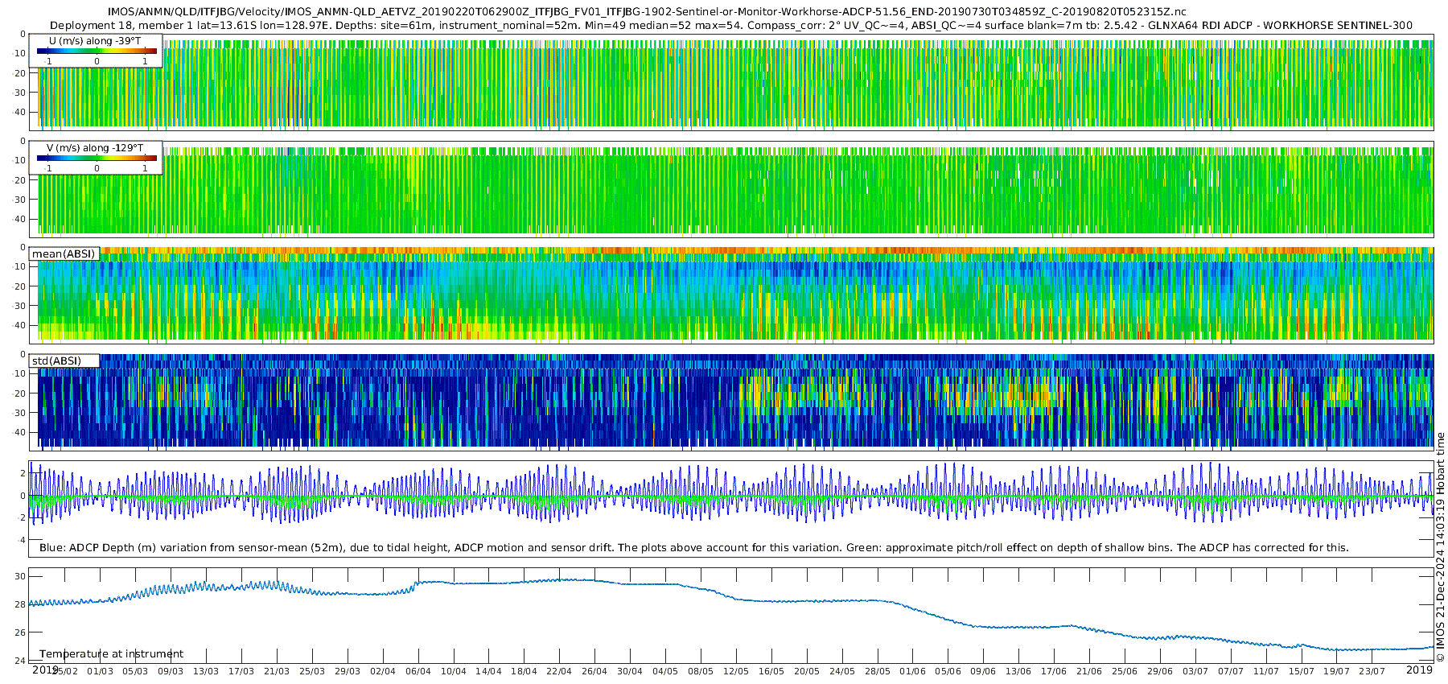Click the .nc file path title at top
Image resolution: width=1448 pixels, height=684 pixels.
(646, 12)
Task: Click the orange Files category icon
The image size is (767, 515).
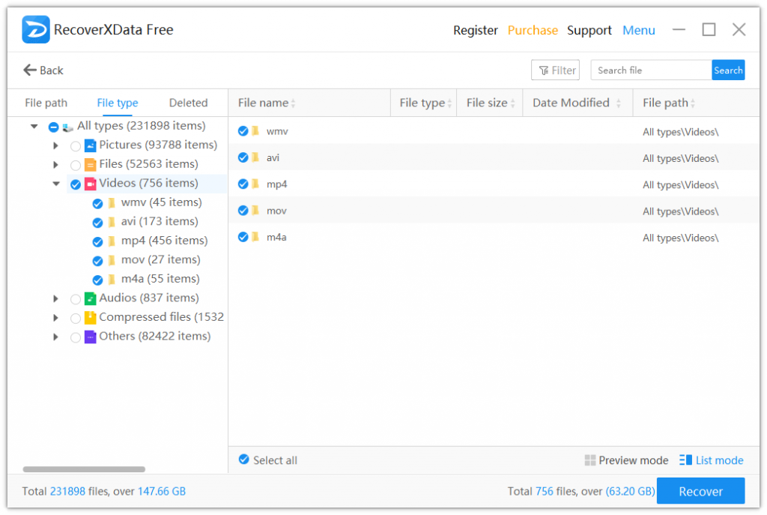Action: [x=90, y=164]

= = = = = = =

With the pictures left out, give again exactly the lines from the one with "Task: Click the orange Files category icon" through the end of the data, both included.

Task: Click the orange Files category icon
The image size is (767, 515).
Action: [x=90, y=164]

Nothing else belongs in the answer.